Definition. A function f is a rule, relationship, or correspondence that assigns to each element of one set (x ∈ D), called the domain, exactly one element of a second set, called the range (y ∈ E).

The pair (x, y) is denoted as y = f(x). Typically, the sets D and E will be both the set of real numbers, ℝ. A mathematical function is like a black box that takes certain input values and generates corresponding output values (Figure E).

Intuitive definition

Very loosing speaking, a limit is the value to which a function grows close as the input get closer and closer to some other given value.

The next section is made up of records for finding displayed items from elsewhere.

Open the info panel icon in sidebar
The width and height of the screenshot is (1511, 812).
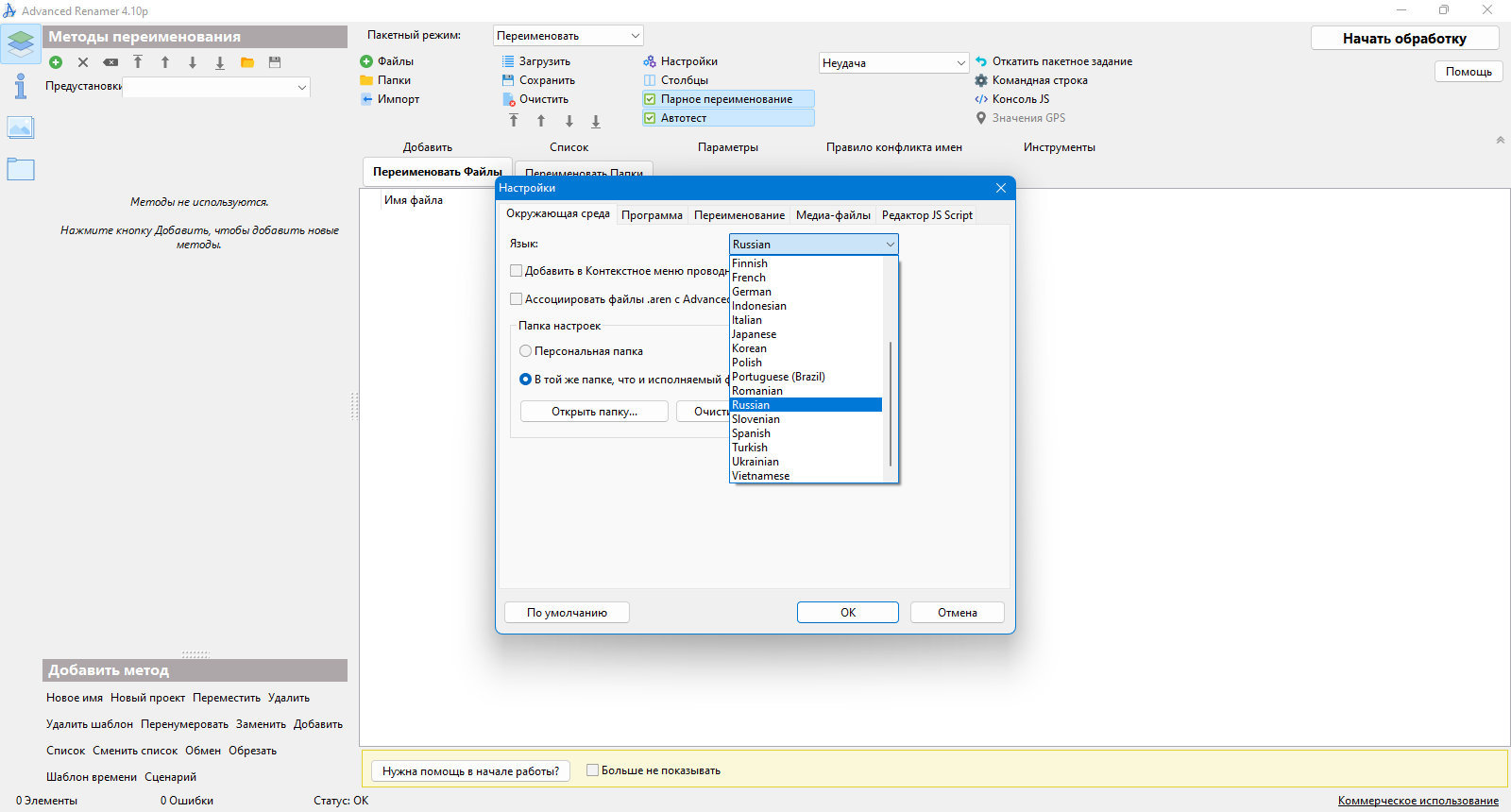[x=20, y=87]
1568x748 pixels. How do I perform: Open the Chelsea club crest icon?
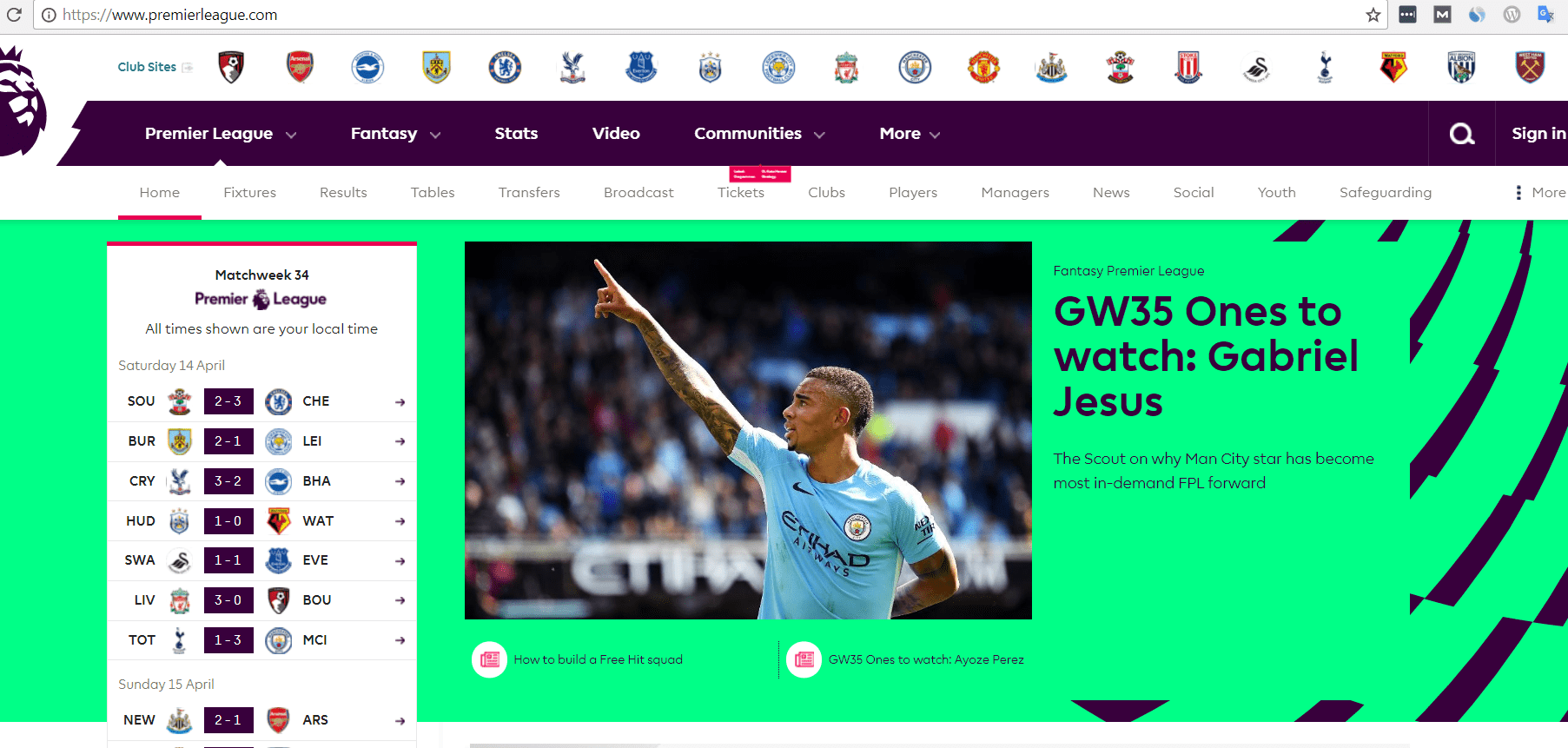pyautogui.click(x=505, y=67)
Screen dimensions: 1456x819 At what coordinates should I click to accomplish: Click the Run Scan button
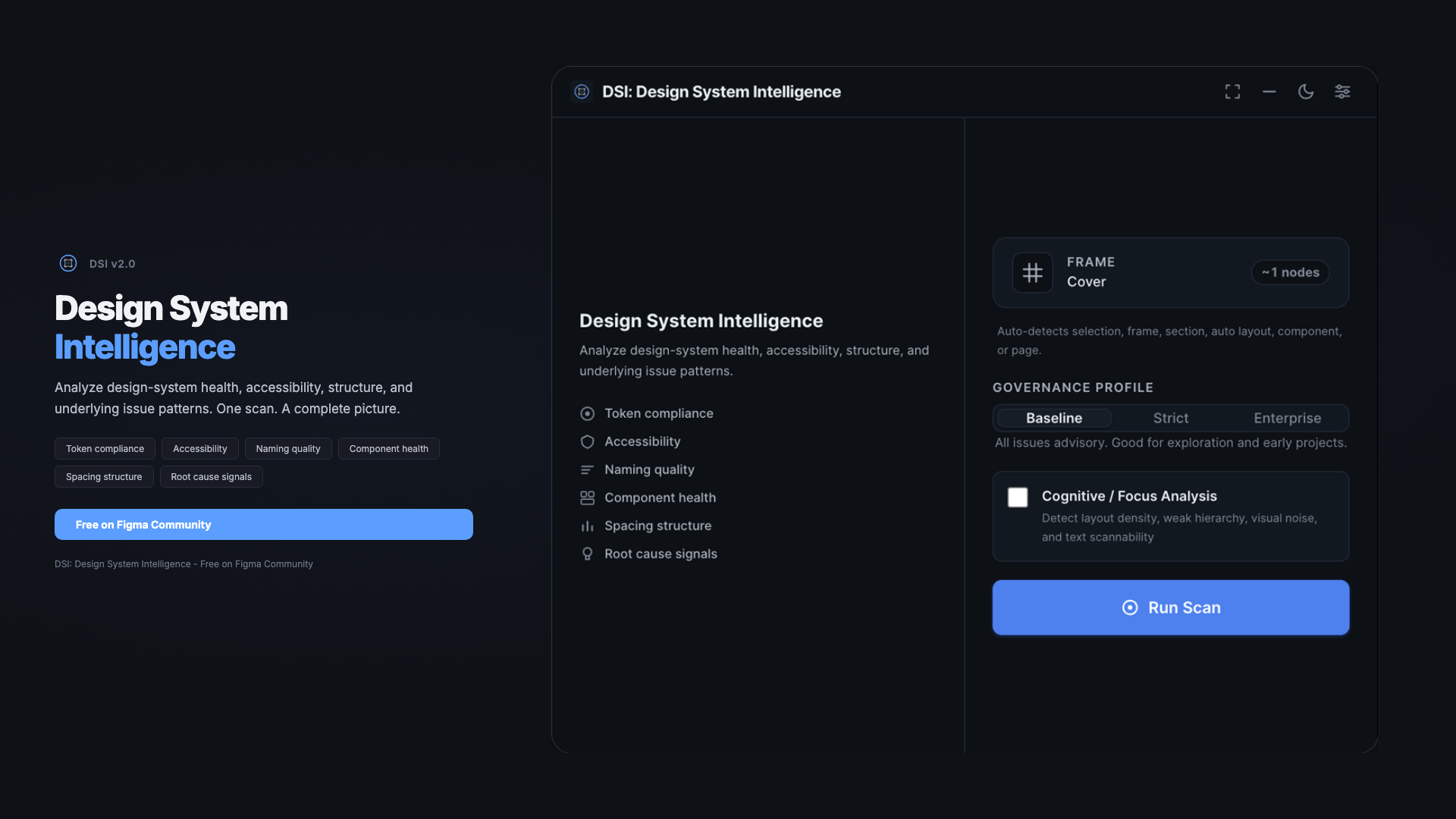(1170, 607)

A limit involves what is going on around a given point, say “a”. It is the value that a function approaches as its input approaches that point “a” but does not care what the function is at this particular point, f(a).

Limits are essential to calculus and mathematical analysis and the understanding of how functions behave. The concept of a limit can be written or expressed as: $\lim_{x \to a} f(x) = L.$ This is read as “the limit of f as x approaches a equals L”. This means that the value of the function f can be made arbitrarily close to L (and I mean as close as you want, e.g., L ± 0.1, L ± 0.01, L ± 0.001, you get the idea 😄), by choosing values of x sufficiently close to a.

Let’s consider f(x) = 2x² - 3x + 1 and calculate $\lim_{x \to 2} 2x^2 -3x +1$. As x approaches 2, f(x) approaches 2·(2)² - 3·(2) + 1 = 2·4 -3·2 + 1 = 3.

If you evaluate the function x² at x = 0, the function equals 0, and $\lim_{x \to 0} x^2 = 0$ (Figure 1.b). Similarly, $\lim_{x \to 2} 5x -4 = 5·2 -4 = 6$ (Figure 1.c).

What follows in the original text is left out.